Following Football Index’s decline, the UK government commissioned an Independent Review, which has made a number of recommendations to both the UKGC and the Financial Conduct Authority (FCA).
In response, the UKGC revealed that it would factor in ‘novel products’ when making assessments of operator risk, introduce ‘tighter rules for the terminology used to describe gambling products’ and strengthen its Memorandum of Understanding with the FCA.
Rhodes commented: “We already have the Gambling Act review, which will look at our powers and also look at the way the gambling industry is regulated in the UK.
“Much sooner than that we have already taken steps around our enforcement approach to resolve cases more quickly and to focus more on complex and unusual products to make sure we have the right approach.”
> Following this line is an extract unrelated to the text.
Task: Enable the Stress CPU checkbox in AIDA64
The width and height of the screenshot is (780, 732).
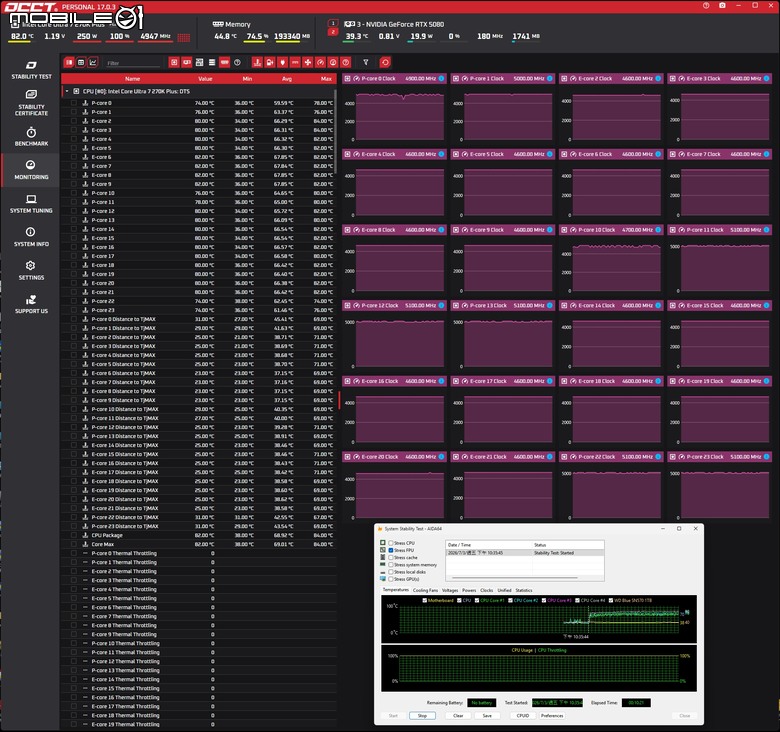Action: [x=391, y=543]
A common criticism of the UKGC’s handling of the Football Index situation over the past year has revolved around the regulator’s oversight of the company’s operations, and why it was licenced to conduct business in the way it did.
The Commission faced substantial criticism earlier this year when it was revealed that it had been warned, via letter, one year previously about Football Index, which the whistleblower in question likened to a ‘pyramid scheme’.
“As the report says, we did not licence Football Index to sell bets between users to between the company and users,” Rhodes explained.
“The product that we licensed was one where customers could place a bet on the future of a given football player, and be paid dividends based on the performance of that football player.
“Those dividends might reach the value of the original bet, or they may not, but that was the product that we licenced – we did not licence a product for the sale of bets – known as shares – between users.”